Le oyeron moverse. Si los motores se ponían en marcha entonces, Chris quedaría pulverizado… literalmente pulverizado.
—Treinta y un minutos —le oyeron murmurar. Luego Yolantis lanzó un grito de terror. Le encontraron en la escotilla principal. La nave estaba sobre las claras aguas del océano. Se veían las olas a unos dos mil metros de distancia. Harrison estaba mortalmente pálido.
—Los controles están averiados —murmuró—. La conexión con la Tierra ha debido de irse al diablo. Estamos descendiendo.
¿Sería una muerte rápida o lenta? Si seguían en la nave irían a parar al fondo del océano instantáneamente. Si soltaban la cápsula de seguridad, probablemente estarían seguros y a salvo durante un tiempo. Si el océano era de agua, como parecía ser, la cápsula flotaría. Podrían sobrevivir durante una semana o dos. Pero al final sería lo mismo. Tenían unos diez minutos para decidir.
¿Tendrían tiempo aún para ponerse en contacto con la Tierra? Ojalá en la Tierra pudiesen dominar los controles en el último minuto…

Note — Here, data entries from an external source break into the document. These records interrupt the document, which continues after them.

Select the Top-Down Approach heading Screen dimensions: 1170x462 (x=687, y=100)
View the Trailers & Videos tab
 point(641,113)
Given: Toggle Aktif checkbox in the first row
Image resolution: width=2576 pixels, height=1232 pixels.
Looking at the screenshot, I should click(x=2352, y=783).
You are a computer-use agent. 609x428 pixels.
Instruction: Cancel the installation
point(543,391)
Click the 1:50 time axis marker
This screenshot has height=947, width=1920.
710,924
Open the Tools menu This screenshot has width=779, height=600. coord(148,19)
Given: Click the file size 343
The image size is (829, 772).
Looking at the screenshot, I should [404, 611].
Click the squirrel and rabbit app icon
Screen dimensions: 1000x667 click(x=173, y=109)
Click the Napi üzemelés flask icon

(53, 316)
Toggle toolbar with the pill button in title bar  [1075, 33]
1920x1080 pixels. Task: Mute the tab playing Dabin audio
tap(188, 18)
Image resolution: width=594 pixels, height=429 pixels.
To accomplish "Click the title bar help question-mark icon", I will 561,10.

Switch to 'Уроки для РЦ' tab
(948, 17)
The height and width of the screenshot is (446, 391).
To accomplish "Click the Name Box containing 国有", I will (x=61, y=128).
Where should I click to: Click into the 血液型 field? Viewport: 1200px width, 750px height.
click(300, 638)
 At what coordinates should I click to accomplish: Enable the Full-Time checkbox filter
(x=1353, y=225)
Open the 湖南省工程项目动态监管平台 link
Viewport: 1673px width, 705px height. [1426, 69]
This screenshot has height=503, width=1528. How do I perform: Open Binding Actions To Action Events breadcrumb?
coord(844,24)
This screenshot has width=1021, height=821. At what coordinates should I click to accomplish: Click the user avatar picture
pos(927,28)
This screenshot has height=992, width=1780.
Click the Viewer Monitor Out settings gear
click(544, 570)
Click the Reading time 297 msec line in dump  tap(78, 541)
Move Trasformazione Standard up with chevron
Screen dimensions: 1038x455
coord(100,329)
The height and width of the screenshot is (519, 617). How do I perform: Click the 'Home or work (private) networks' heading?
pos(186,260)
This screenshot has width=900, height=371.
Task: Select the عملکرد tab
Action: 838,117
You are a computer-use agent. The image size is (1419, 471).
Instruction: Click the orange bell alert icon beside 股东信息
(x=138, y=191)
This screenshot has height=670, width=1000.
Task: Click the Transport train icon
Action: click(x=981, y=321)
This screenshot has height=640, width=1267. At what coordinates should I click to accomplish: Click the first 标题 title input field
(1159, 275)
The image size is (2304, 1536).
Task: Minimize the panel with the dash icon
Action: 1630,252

El agente treinta y ocho veía caer el ovni. Veía un objeto pequeño, una cápsula ligada a un paracaídas se desprendió de él. Una vez que dio con la longitud de onda y la clave correcta había sido casi absurdamente fácil derribar al ovni. Entusiasmado, el agente treinta y ocho lanzó su cuerpo balleniforme a través de las olas, con el gran transmisor de su cabeza enviando descargas eléctricas a través del agua.
El agua contenía muy poca sal, por lo que sus señales llegarían muy lejos. Otros las recibirían y vendrían muy pronto a ayudarle. Debido a la perpetua capa de nubes altas, el agente treinta y ocho no había visto nunca nada más que su propio planeta. Mientras buscaba metódicamente en las aguas, se preguntaba gozoso qué extrañas cosas encerraría aquella cápsula.